2. Nordic Lifting Powerlifting Shoes – Megin

Nordic Lifting may not be as well known as most of the other brands in this article, but it’s a premium brand when it comes to powerlifting.

Its Megin powerlifting shoe is top-of-the-range and offers superb value for money at just $89.95 (which is around £65 based on conversion rates at the time of writing in February 2021).

This shoe comes with a specially raised 1.4-inch heel, strong lacing, and a sturdy Velcro strap. These features mean two things:

  1. This shoe is durable and built to last.
  2. You’ll have optimal stability, posture, and foot support when you need it most.

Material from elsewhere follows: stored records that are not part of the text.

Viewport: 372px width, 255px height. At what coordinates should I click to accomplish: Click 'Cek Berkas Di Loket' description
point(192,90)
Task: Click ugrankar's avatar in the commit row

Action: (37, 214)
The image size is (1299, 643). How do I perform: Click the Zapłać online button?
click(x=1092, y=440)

The raised heel is particularly important if you’re performing an exercise like squats, as it allows you to go further down on each rep without putting too much pressure on your ankle.

The Megin also features a smooth, rigid anti-slip sole, giving you further stability during all stages of an exercise.

At this point, you might be thinking – will this shoe be too tight on my feet? Well, fear not, because the padded cotton mesh on the forefoot will keep your feet breathable throughout your workout.

It’s hard to believe that you can get all of these accessories for such a reasonable price. But if you do decide to get this shoe, it will be worth every penny.

Price: $89.95

Ideal for: Deep squats, deadlifts, leg presses, or any other heavy exercises.

Handy tip: You should order your regular size if you buy this shoe. The manufacturer offers a one-year warranty, and most customers find the shoe fits as they expected, so you don’t need to downsize.


3. Reebok Legacy Lifter II

The Reebok Legacy Lifter II is one of the most talked-about powerlifting shoes out there. If the reviews are anything to go by, it’s possibly the best on the market. 

When its predecessor came out in December 2018, it was designed with pure Olympic weightlifting in mind and was Reebok’s first true weightlifting shoe for some time.

The company built on this legacy (pun intended) by releasing the Legacy Lifter II in July last year (skip to 4:45 in the above video for a direct comparison).

This shoe has a robust mid-foot velcro strap and a raised heel of 22mm, or 0.87 inches, which is slightly higher than the standard 19mm heel in most weightlifting shoes.

It has a flat, all-rubber outsole which offers a lot of grip and traction. You’ll also benefit from excellent lateral stability due to the Legacy Lifter II’s wide base.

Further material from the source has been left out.